Source: SSRN (via Pharyngula)

On ‘academic innovation’

Rolin Moe is in a good position to talk on the topic of ‘academic innovation’. In fact, it’s literally in his job title: ‘Assistant professor and Director of the Institute for Academic Innovation at Seattle Pacific University”.

Moe warns, however, that it’s not necessarily a great idea to create a new discipline out of academic innovation. Until fairly recently, being ‘innovative’ was a negative slur, something that could get you in some serious trouble if you were found guilty.

[T]he historical usage of innovation is not as a foundational platform but a superficial label; yet in 2018 the governing bodies of societal institutions wield “innovation” in setting forth policy, administration and funding. Innovation, a term we all know but do not have a conceptual framework for, is driving change and growth in education. As regularly used without context, innovation is positioned as the future out-of-the-box solution for the problems of the present.

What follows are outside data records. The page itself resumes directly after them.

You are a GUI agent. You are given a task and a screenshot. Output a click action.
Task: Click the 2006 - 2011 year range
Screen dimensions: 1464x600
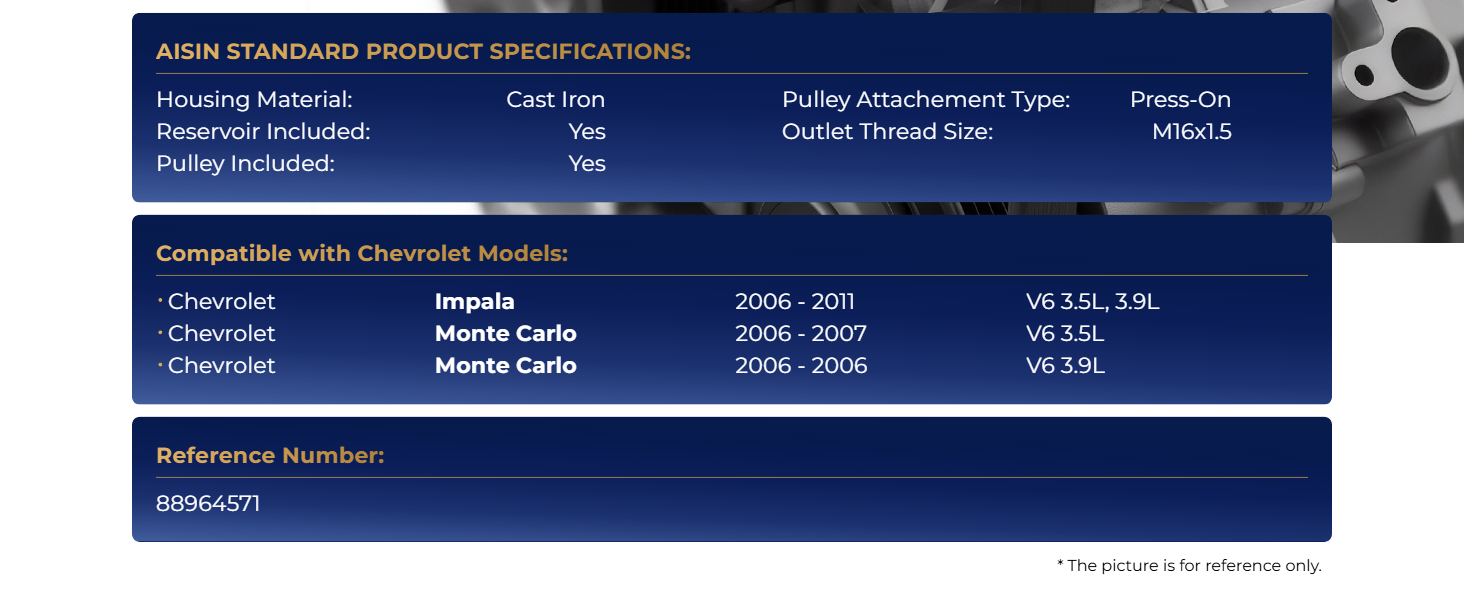795,302
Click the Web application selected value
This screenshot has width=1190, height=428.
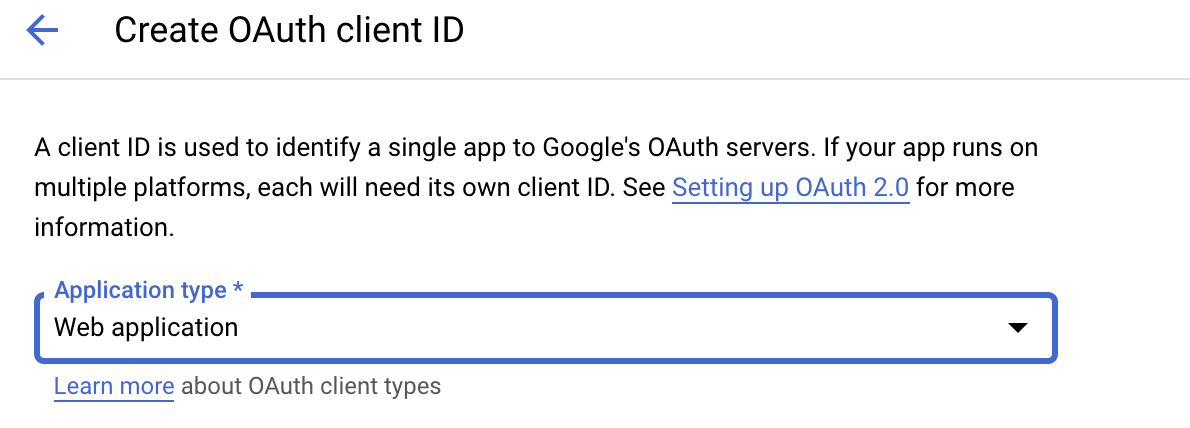tap(146, 328)
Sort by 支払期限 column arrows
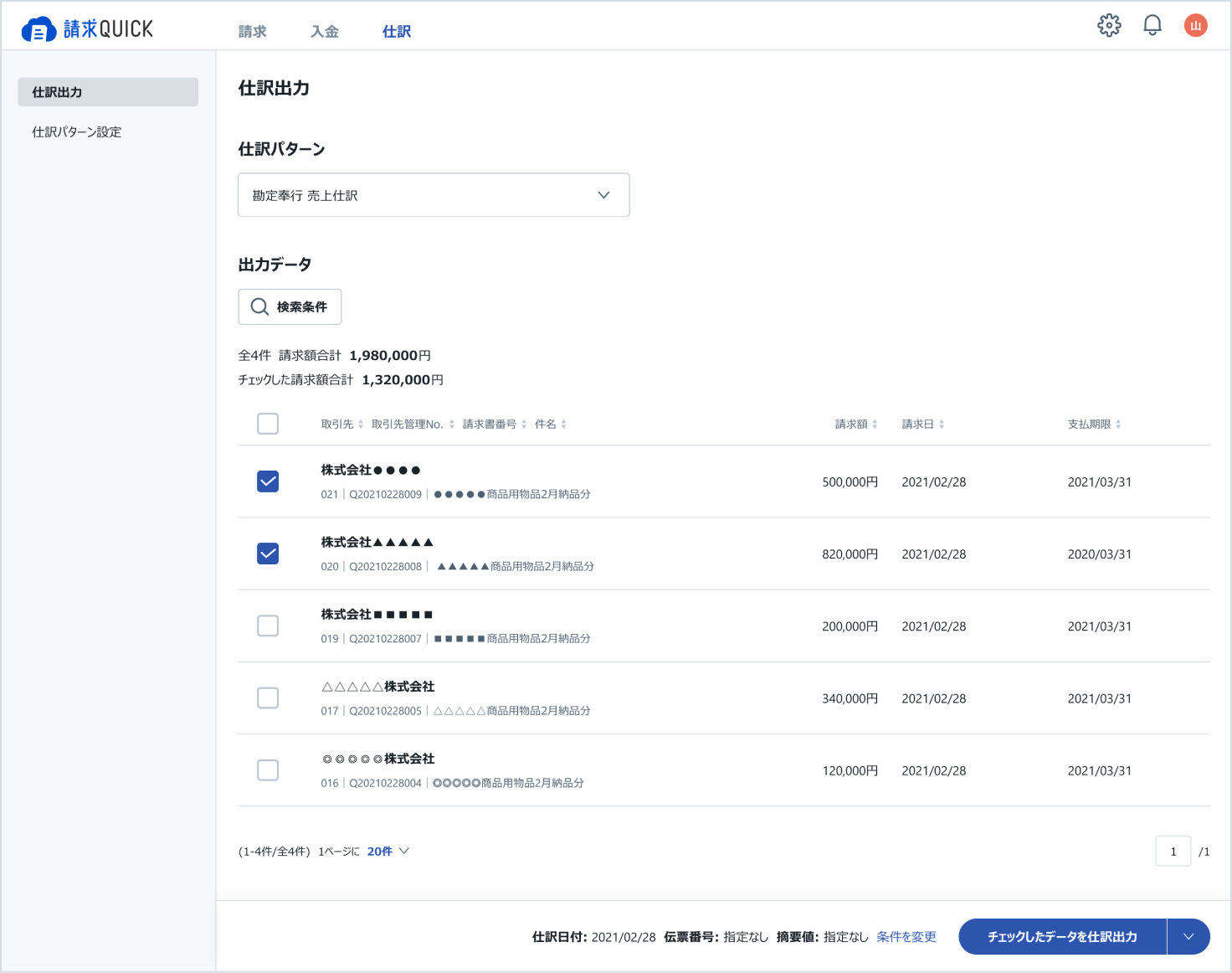The width and height of the screenshot is (1232, 973). [1118, 425]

This makes the term a conduit of power relationships despite many proponents of innovation serving as vocal advocates for diversity, equity and inclusion in higher education. Thinking about revenue shortfalls in a time of national economic prosperity, the extraction of arts and humanities programs at a time when industry demands critical thinking from graduates, and the positioning of online learning as a democratizing tool when research shows the greatest benefit is to populations of existing privilege, the solutions offered under the innovation mantle have at best affected symptoms, at worst perpetuated causes.

Words and terms, of course, change over time. But, as Moe points out, if we’re to update the definition of innovation, we need a common understanding of what it means.

Coalescing around a common understanding is vital for the growth of “academic innovation,” but the history of innovation makes this concept problematic. Some have argued that innovation binds together disciplines such as learning technologies, leadership and change, and industrial/organizational psychology.

However, this cohesion assumes a “shared language of inquiry,” which does not currently exist. Today’s shared language around innovation is emotive rather than procedural; we use innovation to highlight the desired positive results of our efforts rather than to identify anything specific about our effort (products, processes or policies). The predominant use of innovation is to highlight the value and future-readiness of whatever the speaker supports, which is why opposite sides of issues in education (see school choice, personalized learning, etc.) use innovation in promoting their ideologies.

It seems to me that the neoliberal agenda has invaded education, as it does with any uncommodified available space, and introduced the language of the market. So we get educators using the language of Silicon Valley and attempting to ‘disrupt’ their institution.

If the goal of academic innovation is to be creative and flexible in the development, discovery and engagement of knowledge about the future of education, the foundation for knowledge accumulation and development needs to be innovative in and of itself. That must start with an operational definition of academic innovation, differentiating what innovation means to education from what it means to entrepreneurial spaces or sociological efforts.

That definition must address the negotiated history of the term, from the earliest application of the concept in government-funded research spurred by education policy during the 1960s, through overlooked innovation authors like Freeman and Thorstein Veblen. Negotiating the future we want with the history we have is vital in order to determine the best structure to support the development of an inventive network for creating research-backed, criticism-engaged and outside-the-box approaches to the future of education. The energy behind what we today call academic innovation needs to be put toward problematizing and unraveling the causes of the obstacles facing the practice of educating people of competence and character, rather than focusing on the promotion of near-future technologies and their effect on symptomatic issues.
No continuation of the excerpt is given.